Canada: Supreme Court Releases Much-Anticipated Chippewas And Clyde River Decisions

The Supreme Court of Canada's much-anticipated decisions in Hamlet of Clyde River (Hamlet) v Petroleum Geo-Services Inc. (Clyde River) and Chippewas of the Thames First Nation v Enbridge Pipelines Inc. (Chippewas) are significant in that they confirm the ability of governments to rely on regulatory processes to fulfill the Crown's duty to consult with Aboriginal groups, including in cases where the Crown itself is not involved in the process. While the decisions largely confirm previously established legal principles, they also provide clear guidance on what practices will and will not be sufficient to meet Aboriginal consultation requirements when navigating the regulatory approval process.


On July 26, 2017, the Supreme Court of Canada (SCC) released unanimous judgments in the companion appeals of Hamlet of Clyde River (Hamlet) v Petroleum Geo-Services Inc. and Chippewas of the Thames First Nation v Enbridge Pipelines Inc. Both cases concerned the Crown's duty to consult with Aboriginal groups for projects where the National Energy Board (NEB) was the sole decision-maker.

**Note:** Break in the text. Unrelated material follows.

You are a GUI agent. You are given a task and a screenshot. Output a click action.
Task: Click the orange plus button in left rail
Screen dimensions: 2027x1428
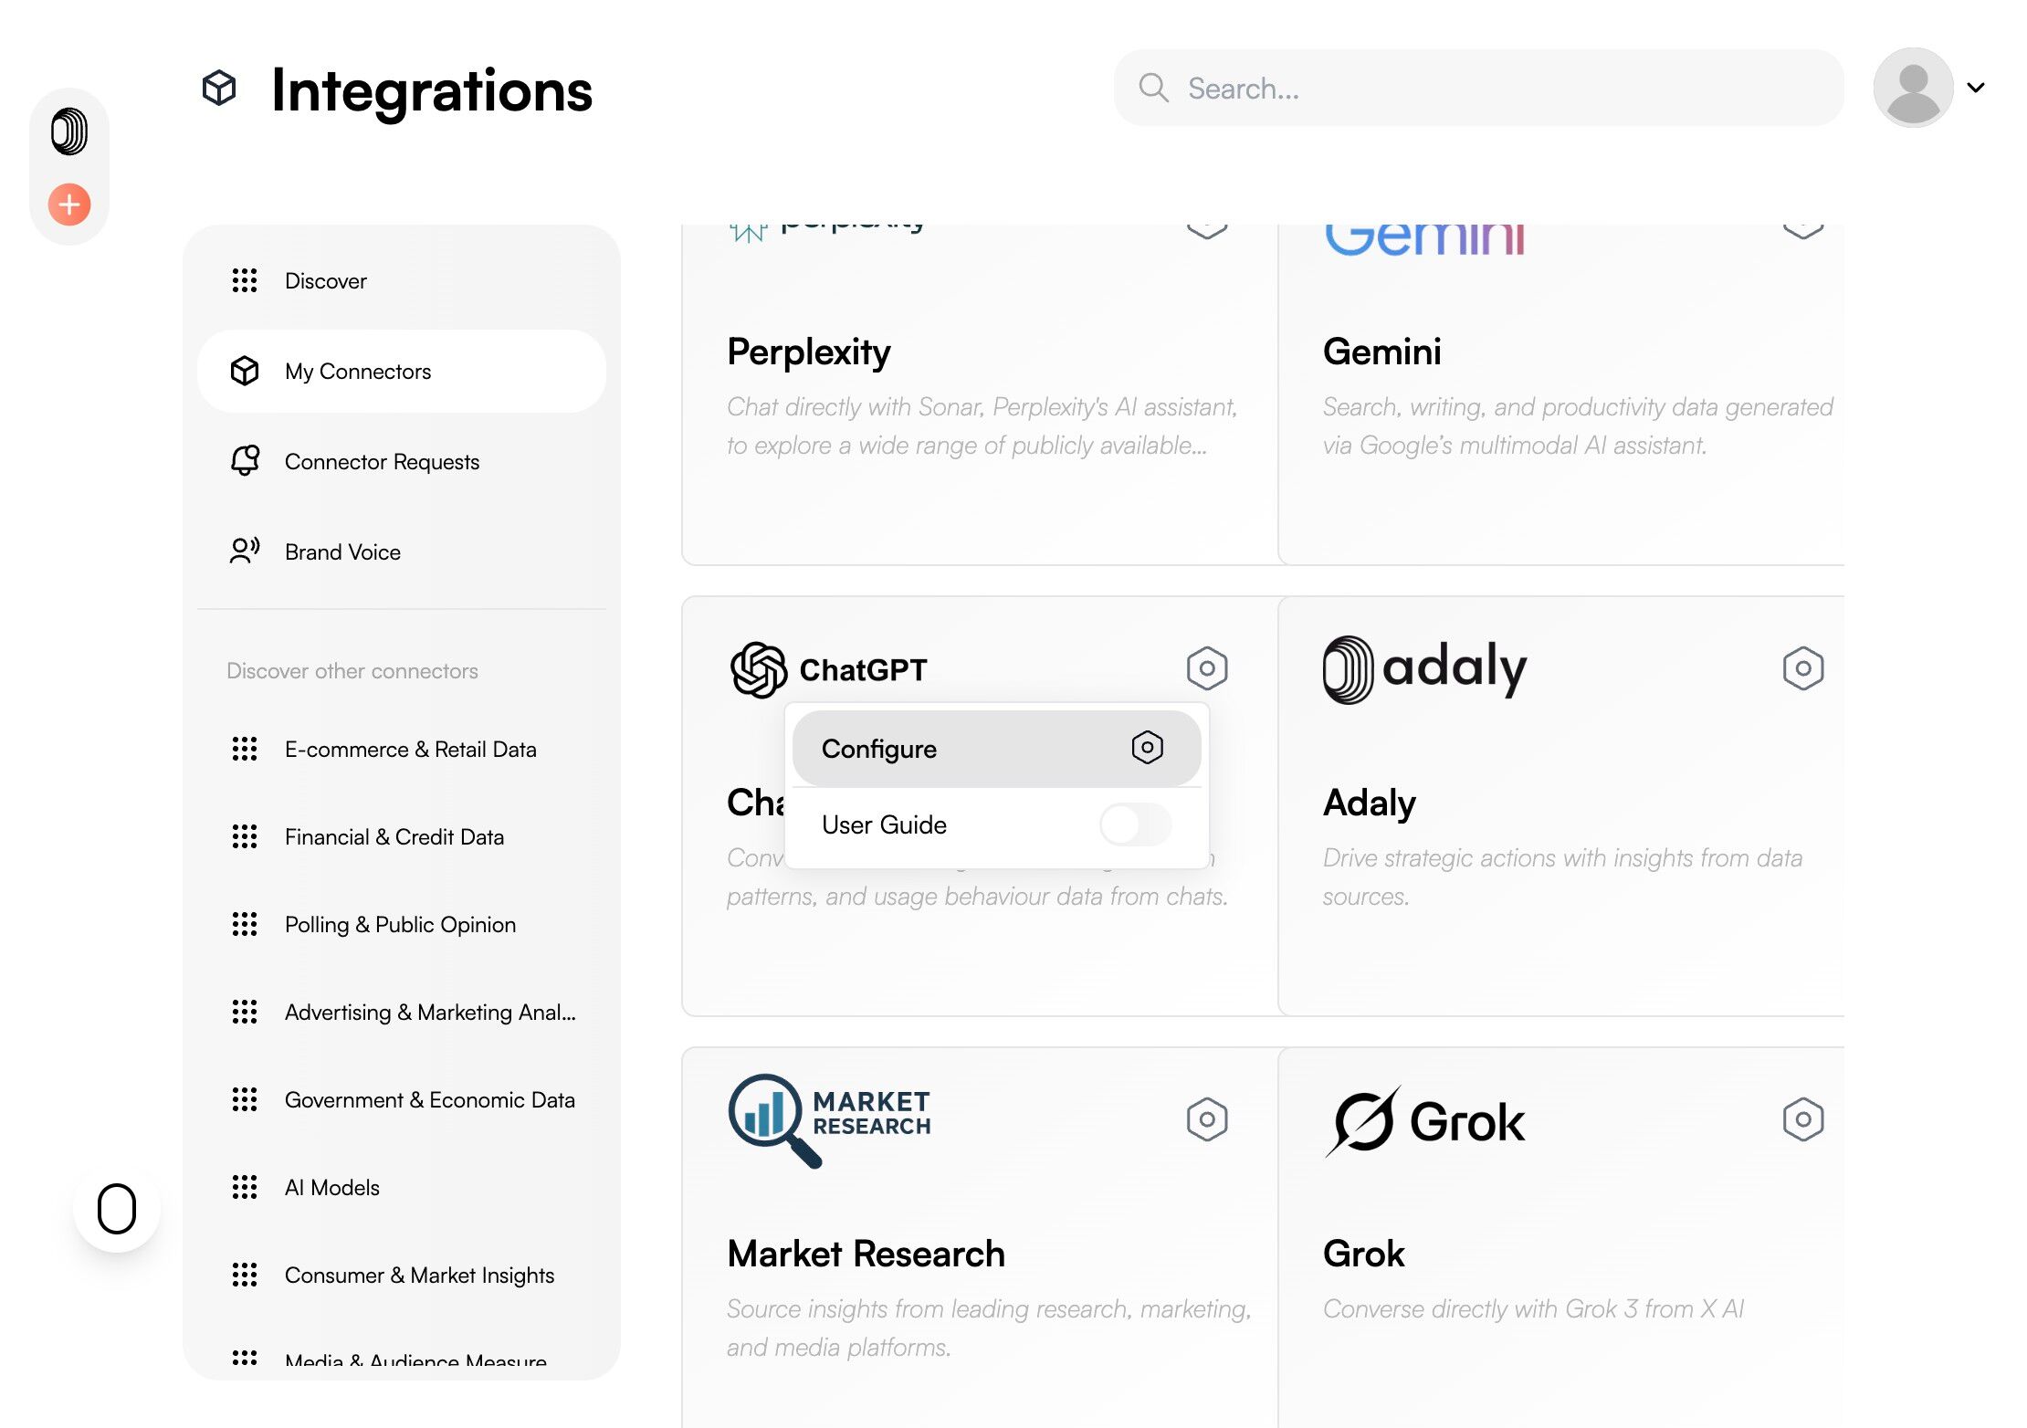click(69, 205)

In Clyde River, the proponents sought NEB approval to conduct offshore seismic surveys in Baffin Bay and Davis Strait. These surveys had the potential to affect migration patterns of marine mammals traditionally harvested by the Inuit at Clyde River (Clyde River). On that basis, Clyde River petitioned the NEB in opposition to the proposed surveys. In efforts to address Clyde River's concerns, the proponents engaged in bilateral meetings with Clyde River and filed written materials with the NEB. The NEB ultimately granted the approval without any formal hearing process, finding that the proponents' mitigation efforts were sufficient.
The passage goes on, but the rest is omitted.